» **Directions**:
The task calls for an exact copy of the records, without any images.

» **The data**:

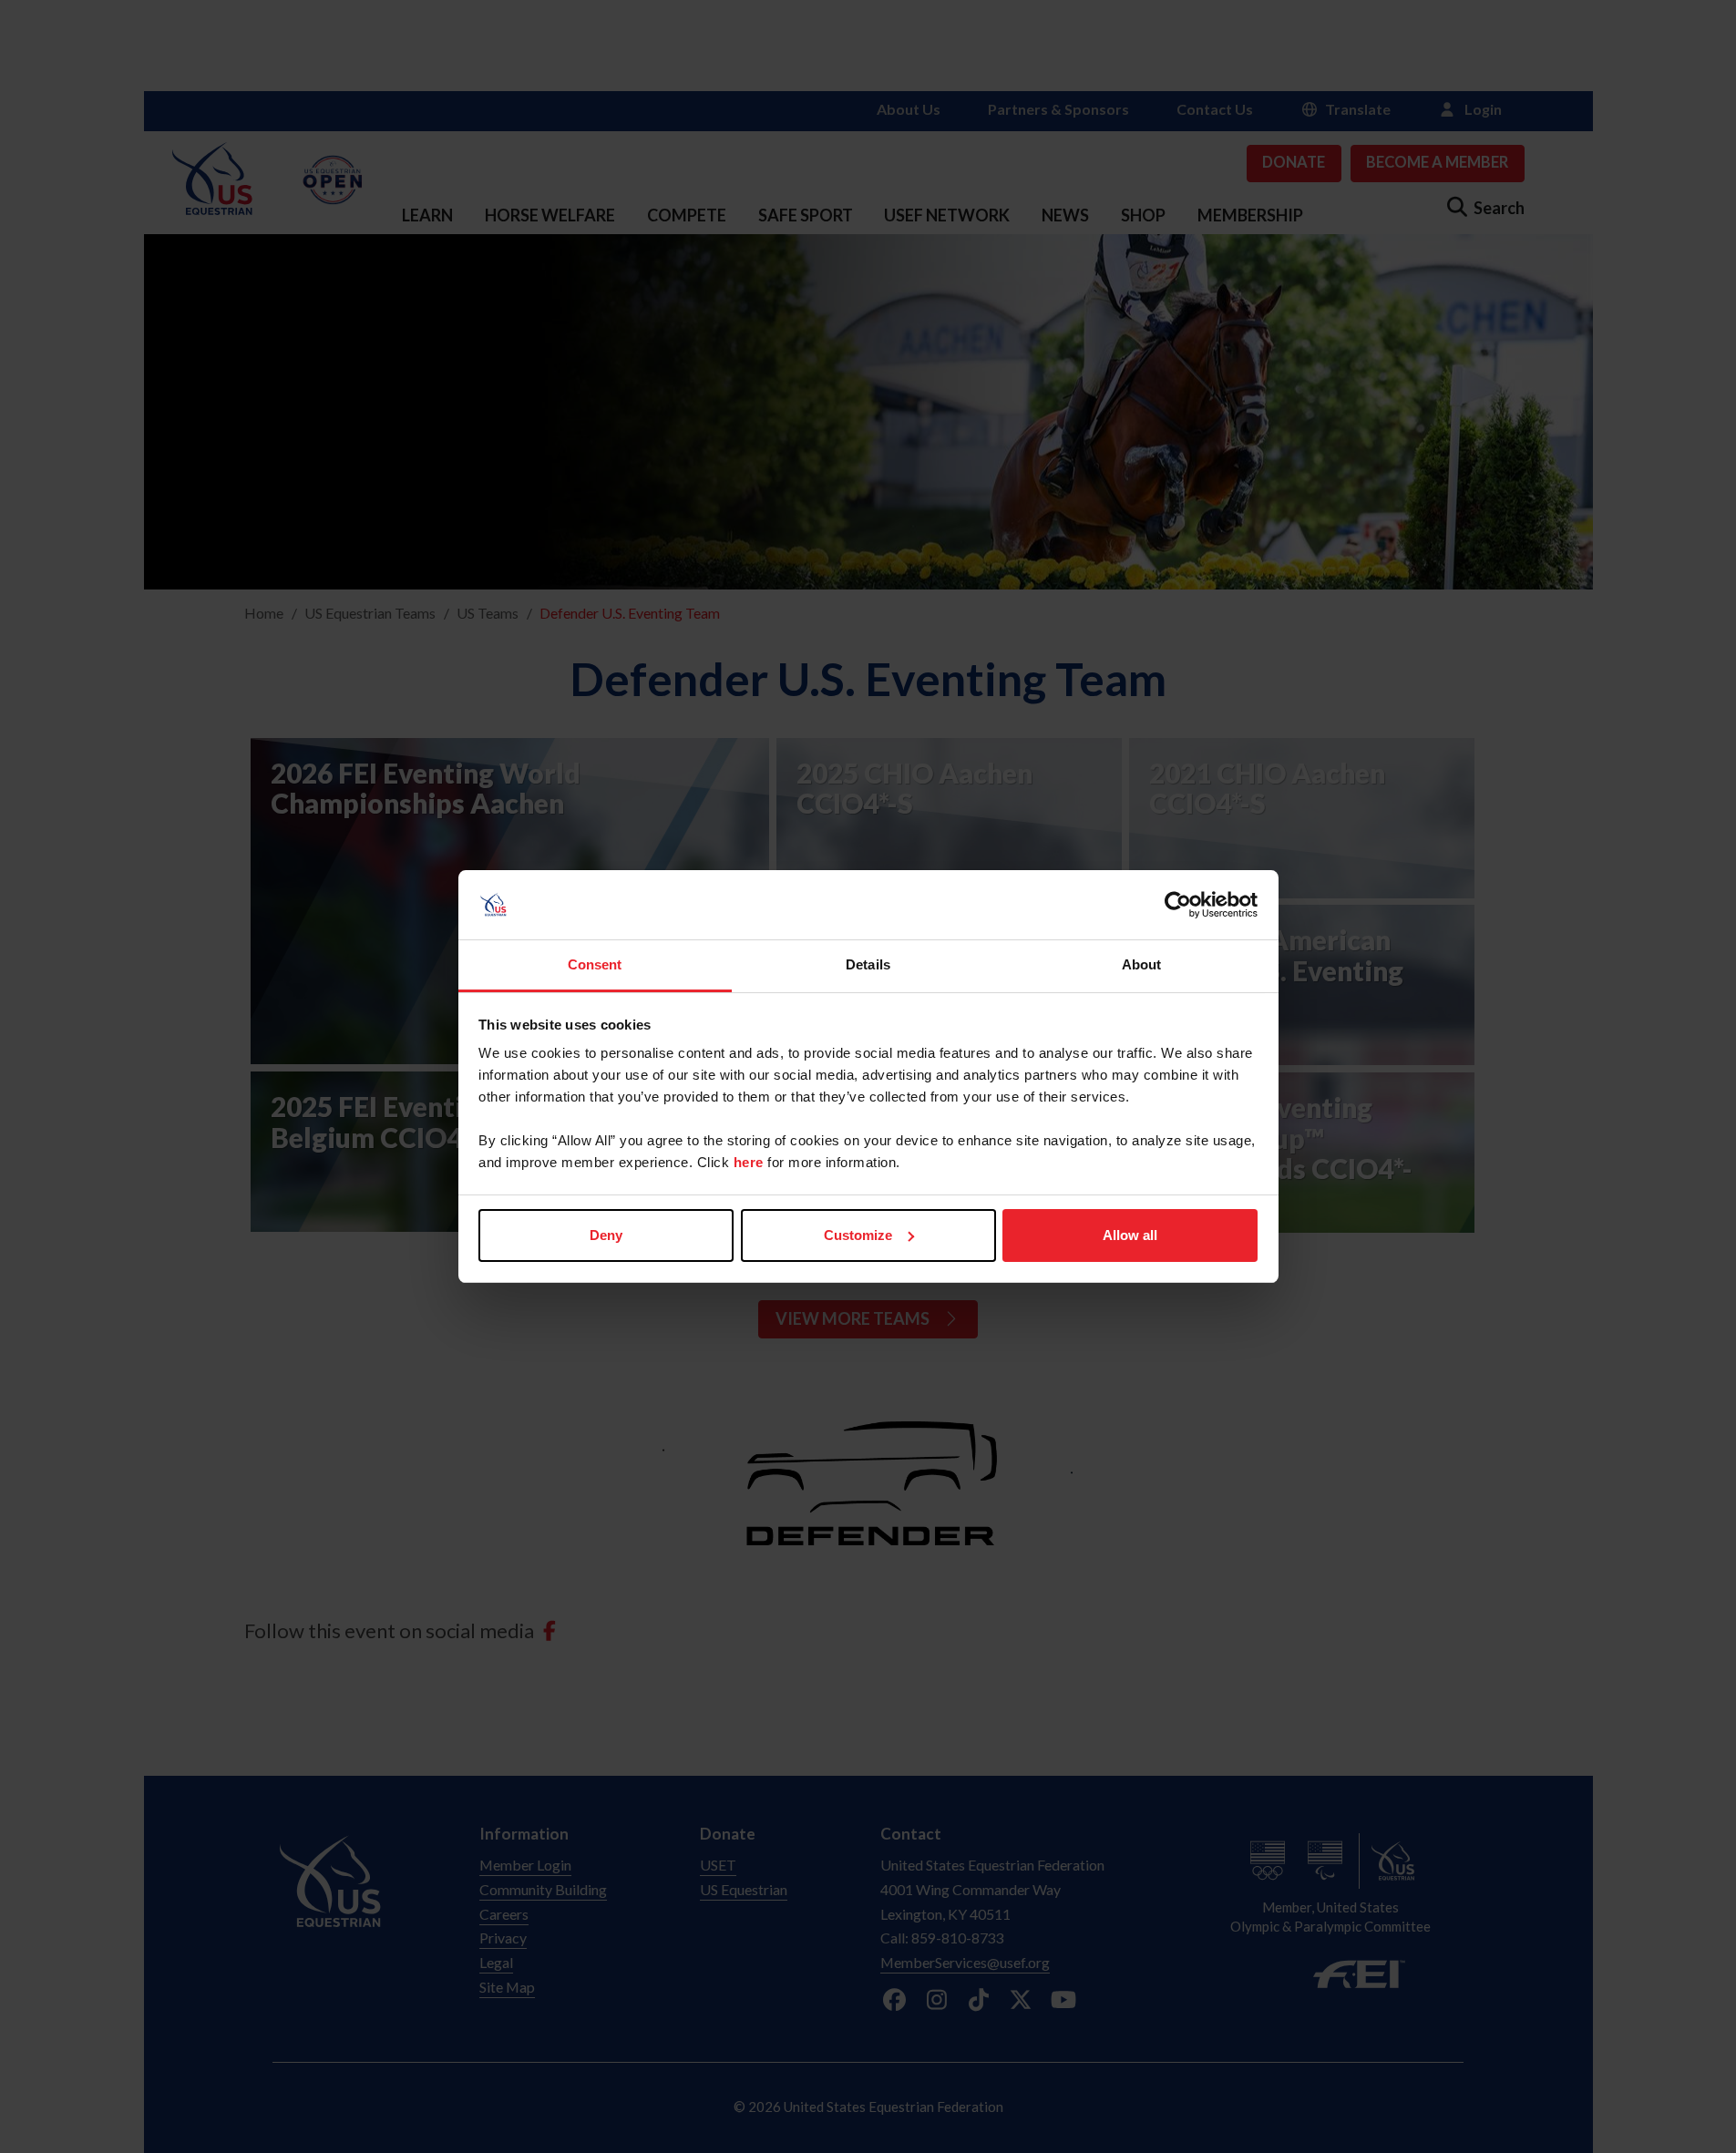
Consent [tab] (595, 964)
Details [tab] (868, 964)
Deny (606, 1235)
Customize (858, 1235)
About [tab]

» **Response**:
Consent [tab] (595, 964)
Details [tab] (868, 964)
Deny (606, 1235)
Customize (858, 1235)
About [tab]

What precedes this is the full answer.